# Another Young Guy Trying to Learn How to Smoke!



## smokingn00b (Mar 31, 2006)

Hi, my name is Kyle and I live up in Kenosha WI.  I just bought myself a smoker about a month ago and with the cold weather up here I've only had one chance to use it.  I smoked my first rack of ribs and man they were good.  I'm going to try my hand at a couple whole chickens tomorrow (they're brining right now).  I bought a Brinkman electric water smoker.  I know I took the easy way out with electric but I'm learning and hope to move up and on.  I have one quick question though.  Can you use a smoke box on an electric smoker?  If so do I just set it on the coil?  I'd like to use some fruity woods but I can only get them in chips and I don't know if it's the best to spread them amongst the coil.   Thanks for the help.  It's greatly appreciated.


----------



## salmonclubber (Apr 1, 2006)

hello kyle

you can put a cheap alluminum pie pan on top of the burner and fill with chips it should work fine it helps sometimes to dampen the chips a little bit before putting in the smoker welcome to the site and good luck with the chickens cherry wood works good on chickens
salmonclubber


----------



## salmonclubber (Apr 1, 2006)

hey kyle

its me again sorry i gave some bad advice you need to skip the part about dampening the chips being a new smoker you might get the chips to wet and instead of a nice blue smoke your chips will just sit there and boil till all the water is gone i dont want to ruin your chicken for ya so skip the part on dampening the chips again i am sorry 
salmonclubber


----------



## smokingn00b (Apr 1, 2006)

Thanks for the advice, I greatly appreciate it.  I'll let you know how it goes.


----------



## tbloomingdale (Apr 2, 2006)

Glad to see another newbee from Wisconsin. This site is excellent with all kinds of info. I've deffinately learned some new things by reading here!!


----------



## jlloyd99 (Apr 3, 2006)

Welcome Kyle.  So glad you've joind our little smoking family.  This is a great place to learn and share.


----------



## Dutch (Apr 3, 2006)

Greetings, Kyle-glad you found us here at Smoking Meat Forums.  This is a great site and it holds a wealth of information for those willing to learn. The folks here are great at sharing tips and tricks and answering your questions so ask away!


----------



## smokingn00b (Apr 13, 2006)

Alright, my first chickens were okay.  I used cherry wood and I don't think I liked it.  Also, I sort of made up the brine and might have messed that up too.  I'm hoping to smoke another chicken tomorrow.  Does anyone have wood suggestions or maybe a good starting brine recipe?  I appreciate all the help.


----------



## jlloyd99 (Apr 13, 2006)

Hey Kyle, here is a basic brine to get you started and then you can play around with the flavors you add.  
1 quart cool water
1/2 cup Diamond Crystal Kosher Salt
1/2 cup sugar 
Mix in a non-reactive container until dissolved. Substitute 1/4 cup + 2 TBSP Morton Kosher Salt or 1/4 cup table salt for Diamond Crystal.

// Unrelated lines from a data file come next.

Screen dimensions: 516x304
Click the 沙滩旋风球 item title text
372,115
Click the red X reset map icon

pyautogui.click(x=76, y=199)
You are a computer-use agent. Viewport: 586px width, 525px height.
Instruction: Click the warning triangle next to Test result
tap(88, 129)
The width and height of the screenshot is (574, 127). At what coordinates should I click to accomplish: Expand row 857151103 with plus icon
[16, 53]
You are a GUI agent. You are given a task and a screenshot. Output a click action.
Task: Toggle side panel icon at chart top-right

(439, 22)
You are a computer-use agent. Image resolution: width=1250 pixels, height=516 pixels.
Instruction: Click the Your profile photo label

Make 1 quart of brine for each pound of meat, not to exceed 8 quarts (2 gallons). Soak meat for 1 hour per pound, but not less than 30 minutes or longer than 8 hours. If brining multiple pieces, base the brining time on the weight of an individual piece. 

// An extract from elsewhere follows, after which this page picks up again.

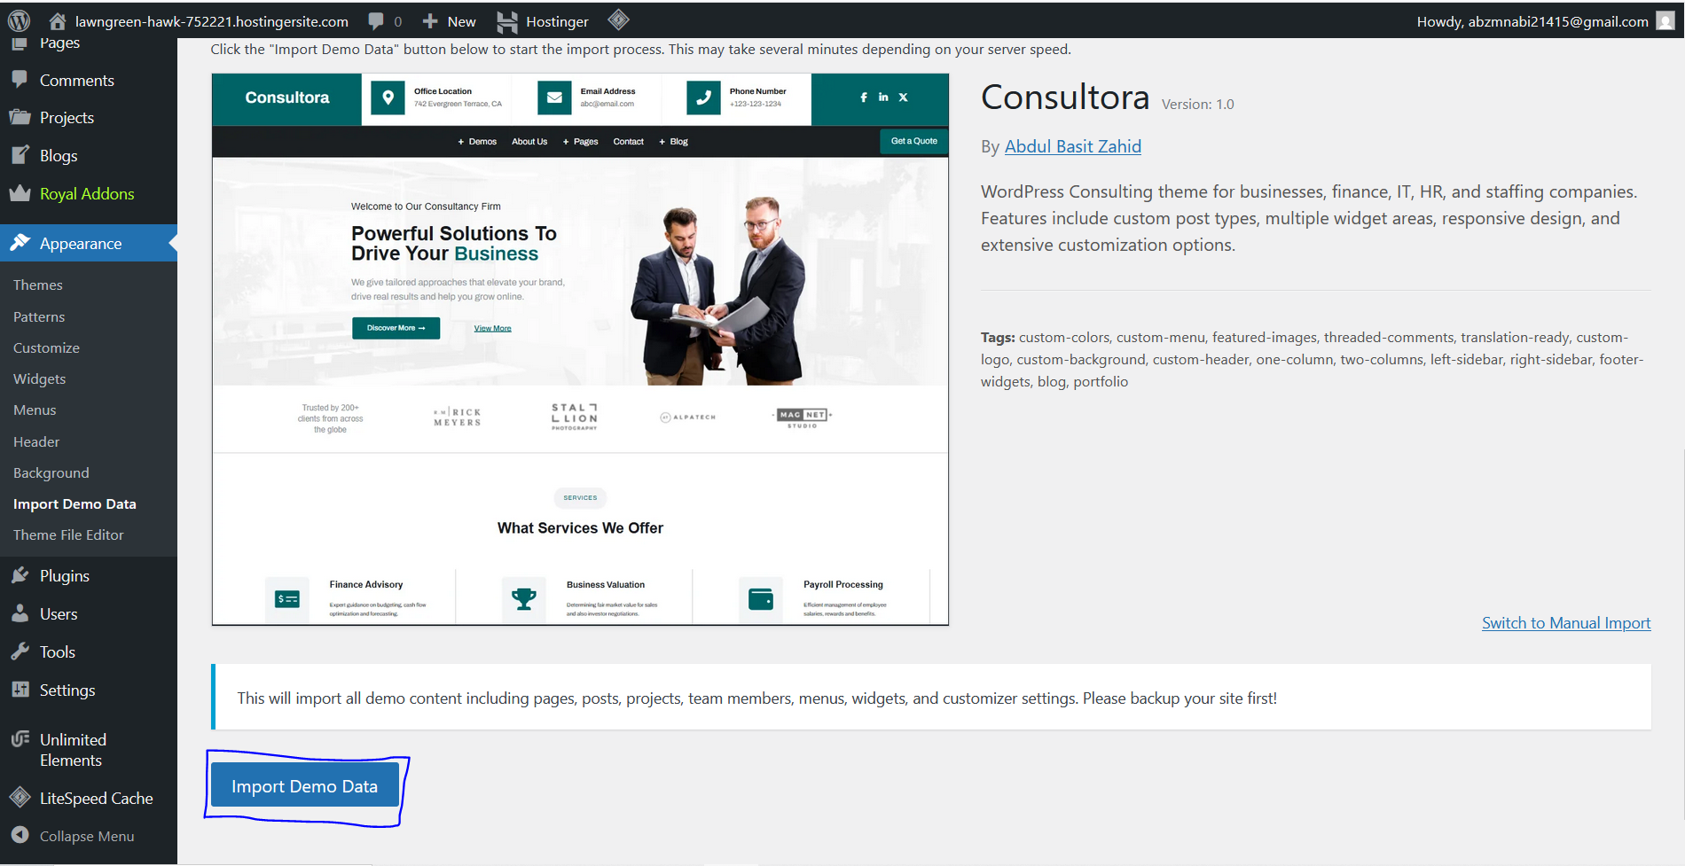Click the WordPress logo in the admin bar
1685x866 pixels.
pos(19,20)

I actually don't brine my chicken, mainly because we always use the beer can chciken method which adds all of the moisture and flavor I'm looking for.  If you've never done a beer can chicken check out the thread in the poultry section about it, you'll get some great ideas.  As far as the wood goes we like a mixture of Hickory and Maple on ours.  Hope the next batch turns out more to your liking.


----------



## smokingn00b (Apr 13, 2006)

I have done beer can chicken but never on a smoker.  I'll check out that thread, thanks for the advice.


----------



## larry maddock (Apr 13, 2006)

yo 00b dude,
i use a electric water smoker all the time.
--its my only smoker.

its so easy to use--it works good!!
its great when the thin blue smoke 
wisps up to the sky.

welcome to the place to be.


----------



## hothead (May 1, 2006)

For chicken ive found apple wood to work the best control the amount of smoke you use on chicken mix in some lump charcoal and smoke your whole chickens for first 15 to 20 min then switck to lump chicken takes smoke quickly  if you like it smokier try to bump it 15 min each time smoking takes practice try not to over smoke in begining work your way up to find what you like good luck my friend and good smokin :D


----------